2012 Conference on Trends in Knowledge Information Dynamics

Posted by Rebecca Schild at Jul 16, 2012 04:00 PM |
The 2012 Conference on Trends in Knowledge Information Dynamics convened a panel on Open Access. There was consensus amongst the panelist that the “big question” facing the open access movement no longer remains "if" or "why" open access, but rather "how" open access. The panel proved instructive for shifting the discussion away from ideology towards concrete questions facing the open access agenda and its implementation.

This year’s International Conference on Trends in Knowledge Information Dynamics held in Bangalore brought together a panel of speakers who discussed the accomplishments of and future challenges facing the open access movement.  There was an air of consensus amongst the panelists that the “big question” facing the OA movement today no longer remains if or why open access, but rather how open access[1].  The speakers did a good job of moving the discussion beyond ideology or proof of principle and used the panel to discuss some of the challenges facing the OA agenda and its implementation.

More than ten years after the launch of the Budapest Open Access Initiative, the benefits of open access have been demonstrated through countless studies. Studies have demonstrated an increased impact factor for authors who self archive, for those who self-archive early, those who publish in OA journals, as well as for journals that have gone OA. Other studies have shown the benefits of open models for facilitating scientific collaboration and stimulating the knowledge economy; creating new opportunities for both big business and start-ups alike. Further, open models of publishing—both green and gold—are well recognized today as attractive alternatives for research institutions and universities seeking local and sustainable solutions for internal intellectual property management. In light of this mounting body of evidence, policy makers and administration can no longer overlook the benefits of OA for the visibility and impact of their institution, faculty and research publications.

Fortunately, the wealth of studies demonstrating the benefits of OA for both the STM and HSS disciplines have grabbed the attention of national and international policy makers. On the international stage, models of scholarly research and communication that privilege the open sharing of knowledge are proving more favorable to closed models which remained (relatively) unresponsive to shifting scholarly needs and practices. The presentations given by  Alma Swan from Key Perspectives Ltd and of Dr. Carlos Morais Pires of the European Commission reminded us that OA is no longer an fringe matter confined to the esoteric concerns of tech-savvy physicists. Both the unsustainable increase in journal licensing fees and the opportunities presented through digital publishing methods has allowed OA to emerge as a mainstream public policy issue. Leading inter-governmental institutions such as the World Bank, UNESCO and the European Commission have all committed themselves to the OA agenda through a range of initiatives.

The World Bank, for example, now releases all of their publications under the CC-BY license and deposits them within their Open Knowledge Repository. UNESCO continues to support the movement through capacity building initiatives such as policy guidelines and through the Global Open Access Portal. The European Unions’ recent “Digital Agenda” report has firmly recognized the importance of the OA movement to the European economy. Additionally, the Commission’s launch of the “OpenAIRE” repository has set an important valuable precedent and it is hoped that this move will encourage more organizations from the EU to maintain their own institutional repositories. With the support of big players like UNESCO and the European Commission, it remains probable that OA will continue to find its way into the policy agendas of more universities and funding agencies. This high level policy support has certainly reinforced the legitimacy of the OA movement and has proven valuable for the “open” shift in scholarly communication.

§ §

Challenges:
(1) Retype the stretch of the open access conference post from "This year’s International" through "OA agenda and its implementation.".
(2) Write what comes next in the open access conference post, starting after its final sentence.
The data that comes next has no connection to the open access post.

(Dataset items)
§ §

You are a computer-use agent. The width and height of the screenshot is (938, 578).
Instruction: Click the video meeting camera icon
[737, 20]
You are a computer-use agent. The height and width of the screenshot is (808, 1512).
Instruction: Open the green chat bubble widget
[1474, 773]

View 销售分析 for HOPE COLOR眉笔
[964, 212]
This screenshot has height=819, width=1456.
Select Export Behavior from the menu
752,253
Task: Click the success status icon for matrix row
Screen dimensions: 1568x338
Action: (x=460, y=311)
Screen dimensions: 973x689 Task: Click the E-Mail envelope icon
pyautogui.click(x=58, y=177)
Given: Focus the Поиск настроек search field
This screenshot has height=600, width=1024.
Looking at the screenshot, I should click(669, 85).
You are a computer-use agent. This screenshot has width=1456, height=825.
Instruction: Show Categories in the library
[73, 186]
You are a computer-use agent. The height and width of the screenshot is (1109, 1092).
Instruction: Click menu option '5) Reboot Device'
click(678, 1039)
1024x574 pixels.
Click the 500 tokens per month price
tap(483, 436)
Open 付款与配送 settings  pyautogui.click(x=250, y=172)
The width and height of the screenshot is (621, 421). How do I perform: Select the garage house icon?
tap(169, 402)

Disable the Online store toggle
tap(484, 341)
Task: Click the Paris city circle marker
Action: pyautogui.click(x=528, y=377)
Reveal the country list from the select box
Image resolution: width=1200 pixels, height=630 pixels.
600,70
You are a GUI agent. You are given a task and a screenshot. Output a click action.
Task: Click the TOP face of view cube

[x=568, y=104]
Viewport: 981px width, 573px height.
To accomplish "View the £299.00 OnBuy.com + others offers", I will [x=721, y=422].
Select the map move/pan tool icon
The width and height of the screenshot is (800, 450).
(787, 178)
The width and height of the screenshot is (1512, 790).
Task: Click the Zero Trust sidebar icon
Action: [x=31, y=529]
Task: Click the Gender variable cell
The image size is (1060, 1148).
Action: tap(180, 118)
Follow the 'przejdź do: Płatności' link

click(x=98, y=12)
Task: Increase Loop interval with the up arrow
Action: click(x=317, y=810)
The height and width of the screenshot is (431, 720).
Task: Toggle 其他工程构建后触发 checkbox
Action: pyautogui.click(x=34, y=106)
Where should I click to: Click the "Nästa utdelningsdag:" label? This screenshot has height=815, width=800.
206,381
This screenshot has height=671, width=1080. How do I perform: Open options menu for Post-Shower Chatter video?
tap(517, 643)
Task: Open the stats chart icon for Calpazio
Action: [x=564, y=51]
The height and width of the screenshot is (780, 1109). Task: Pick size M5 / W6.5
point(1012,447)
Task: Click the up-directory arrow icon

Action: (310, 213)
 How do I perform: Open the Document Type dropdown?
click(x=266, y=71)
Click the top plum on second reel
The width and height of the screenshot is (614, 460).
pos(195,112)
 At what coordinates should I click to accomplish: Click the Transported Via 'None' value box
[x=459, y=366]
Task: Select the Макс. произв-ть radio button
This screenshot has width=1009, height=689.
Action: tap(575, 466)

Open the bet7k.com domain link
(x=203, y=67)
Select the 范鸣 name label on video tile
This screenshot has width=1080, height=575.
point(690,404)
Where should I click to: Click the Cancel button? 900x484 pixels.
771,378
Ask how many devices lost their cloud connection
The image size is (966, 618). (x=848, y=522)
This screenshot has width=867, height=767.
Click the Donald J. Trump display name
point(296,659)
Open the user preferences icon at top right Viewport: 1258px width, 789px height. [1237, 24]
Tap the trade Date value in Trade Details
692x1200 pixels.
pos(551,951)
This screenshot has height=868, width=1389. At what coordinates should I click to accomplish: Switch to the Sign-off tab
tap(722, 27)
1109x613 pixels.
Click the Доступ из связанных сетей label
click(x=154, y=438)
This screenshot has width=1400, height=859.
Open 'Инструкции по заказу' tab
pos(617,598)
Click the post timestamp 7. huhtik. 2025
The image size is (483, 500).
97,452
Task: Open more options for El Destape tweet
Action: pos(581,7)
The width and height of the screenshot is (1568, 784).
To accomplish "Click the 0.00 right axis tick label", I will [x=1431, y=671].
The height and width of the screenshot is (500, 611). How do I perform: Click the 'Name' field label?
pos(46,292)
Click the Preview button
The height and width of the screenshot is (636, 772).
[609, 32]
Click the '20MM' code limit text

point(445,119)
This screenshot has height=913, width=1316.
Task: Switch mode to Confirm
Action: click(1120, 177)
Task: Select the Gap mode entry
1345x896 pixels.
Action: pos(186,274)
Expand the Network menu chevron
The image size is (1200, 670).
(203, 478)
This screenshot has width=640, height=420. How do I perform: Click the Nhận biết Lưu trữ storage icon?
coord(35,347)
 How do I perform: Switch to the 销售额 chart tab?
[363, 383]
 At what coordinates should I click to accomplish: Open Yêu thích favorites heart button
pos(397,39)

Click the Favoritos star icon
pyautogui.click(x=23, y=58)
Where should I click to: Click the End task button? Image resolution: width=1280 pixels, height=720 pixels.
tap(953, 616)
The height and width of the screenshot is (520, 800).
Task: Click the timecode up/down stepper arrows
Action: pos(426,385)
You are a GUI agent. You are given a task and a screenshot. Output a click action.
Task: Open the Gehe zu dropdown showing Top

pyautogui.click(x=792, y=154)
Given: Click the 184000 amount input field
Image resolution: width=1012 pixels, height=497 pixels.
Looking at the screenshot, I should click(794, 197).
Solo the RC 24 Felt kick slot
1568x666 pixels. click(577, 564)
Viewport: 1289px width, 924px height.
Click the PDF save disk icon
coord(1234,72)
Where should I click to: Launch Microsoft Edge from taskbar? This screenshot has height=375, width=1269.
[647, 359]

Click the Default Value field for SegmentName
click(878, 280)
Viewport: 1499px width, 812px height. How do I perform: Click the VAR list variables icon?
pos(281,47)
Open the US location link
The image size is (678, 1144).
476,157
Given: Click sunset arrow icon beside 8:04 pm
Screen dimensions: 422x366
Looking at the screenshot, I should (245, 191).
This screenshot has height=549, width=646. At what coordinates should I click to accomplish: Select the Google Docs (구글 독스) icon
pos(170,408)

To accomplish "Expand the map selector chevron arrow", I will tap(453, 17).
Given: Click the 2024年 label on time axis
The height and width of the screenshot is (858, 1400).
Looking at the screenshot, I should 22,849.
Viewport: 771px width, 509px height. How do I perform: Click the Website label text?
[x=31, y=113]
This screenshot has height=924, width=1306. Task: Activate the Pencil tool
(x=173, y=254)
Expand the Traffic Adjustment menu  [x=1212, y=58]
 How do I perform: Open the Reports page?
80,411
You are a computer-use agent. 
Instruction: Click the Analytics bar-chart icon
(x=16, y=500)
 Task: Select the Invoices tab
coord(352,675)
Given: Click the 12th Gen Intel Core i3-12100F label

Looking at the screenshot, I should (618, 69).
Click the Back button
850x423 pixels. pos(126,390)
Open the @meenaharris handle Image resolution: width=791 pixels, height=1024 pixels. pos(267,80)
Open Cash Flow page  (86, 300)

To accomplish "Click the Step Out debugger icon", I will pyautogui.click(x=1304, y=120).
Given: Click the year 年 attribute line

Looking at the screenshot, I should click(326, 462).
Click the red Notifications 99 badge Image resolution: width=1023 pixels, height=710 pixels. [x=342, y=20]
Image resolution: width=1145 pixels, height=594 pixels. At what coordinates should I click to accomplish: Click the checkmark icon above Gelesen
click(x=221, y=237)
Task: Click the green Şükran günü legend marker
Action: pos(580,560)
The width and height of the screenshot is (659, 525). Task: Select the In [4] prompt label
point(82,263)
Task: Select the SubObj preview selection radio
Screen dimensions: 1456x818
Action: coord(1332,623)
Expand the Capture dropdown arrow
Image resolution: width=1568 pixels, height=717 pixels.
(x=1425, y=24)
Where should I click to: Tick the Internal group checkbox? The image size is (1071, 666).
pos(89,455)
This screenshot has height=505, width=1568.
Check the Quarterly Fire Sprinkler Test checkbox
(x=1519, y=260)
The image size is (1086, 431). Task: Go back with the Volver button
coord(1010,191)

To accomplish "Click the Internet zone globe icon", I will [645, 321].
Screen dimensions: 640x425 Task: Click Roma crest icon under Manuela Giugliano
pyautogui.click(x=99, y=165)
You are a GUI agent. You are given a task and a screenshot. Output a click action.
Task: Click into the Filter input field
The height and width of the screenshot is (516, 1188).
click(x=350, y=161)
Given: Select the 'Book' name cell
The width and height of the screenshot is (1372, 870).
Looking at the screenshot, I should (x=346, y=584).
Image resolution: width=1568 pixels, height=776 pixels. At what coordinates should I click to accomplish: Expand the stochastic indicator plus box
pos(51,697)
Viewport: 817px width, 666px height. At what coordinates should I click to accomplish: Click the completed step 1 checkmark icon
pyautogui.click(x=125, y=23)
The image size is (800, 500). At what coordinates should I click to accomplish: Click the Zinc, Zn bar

§ §

Solved tasks:
(1)
This year’s International Conference on Trends in Knowledge Information Dynamics held in Bangalore brought together a panel of speakers who discussed the accomplishments of and future challenges facing the open access movement.  There was an air of consensus amongst the panelists that the “big question” facing the OA movement today no longer remains if or why open access, but rather how open access[1].  The speakers did a good job of moving the discussion beyond ideology or proof of principle and used the panel to discuss some of the challenges facing the OA agenda and its implementation.

(2)
As support for OA continues to gain momentum at the international level, an environmental scan reveals a conducive—if not promising—environment for the future growth of open access in India.  Indeed, the success the OA movement has seen to date is a cause for optimism in itself. However, these accomplishments must not obviate the real need for continued advocacy in India at all levels. At the national level, the Knowledge Commission of India has shown support for the OA agenda. The agenda has also been taken up by the Council on Scientific and Industrial Research in the form of a council recommendation and a growing network of institutional repositories. At the university level, the National Institute of Oceanography Goa and the National Institute of Technology Rourkela remain the only two institutions which have demonstrated a thorough and long-term commitment to OA in a policy-based capacity. Consequently, both institutions continue to witness growth of their repositories thanks to the support of administrative and library staff. However, it must be recognized that other institutional repositories in India continue to grow at impressive rates, even in the absence of a strong policy base.

Recognizing that most OA enthusiasts agree both upon the need for and benefits of OA, Dr. Norbert Lossau of the Geottingen State Library, Germany, reminded us of the need to focus less on reconfirming the known and taking advantage of opportunities to address concrete questions around implementation. Lossau’s presentation provided a concise and action-oriented framework for moving the OA agenda forward. In particular, he emphasized the need for resource reallocation within library units in order to provide the required institutional support for OA and also underlined importance of capacity and network building among actors who might be working in isolation.

Given the inertia of many faculty and researchers in Indian universities and research institutions, more needs to be done at the policy level before OA can be said to enjoy mainstream success. Given the scope of the task ahead, Dr K Kanikaram Satyanarayana, Deputy Director General of ICMR reminds us that the changing landscape of scholarly communication may not lend indefinite and central importance to the scholarly journal and consequently, the OA movement. Recent internet-based innovations in scholarly publishing—such as the “PLOS Currents” project—reveals how the instantaneity of the digital research environment is inciting greater demand for raw data. Researchers no longer appear willing to wait for the publication of peer-reviewed articles in order to test and build upon the work of their peers. With related issues like open data moving center stage in the “openness” debate, it remains unclear if access to scholarly literature as a finished product and medium of scholarly communication—will remain a priority for policy makers in the long term.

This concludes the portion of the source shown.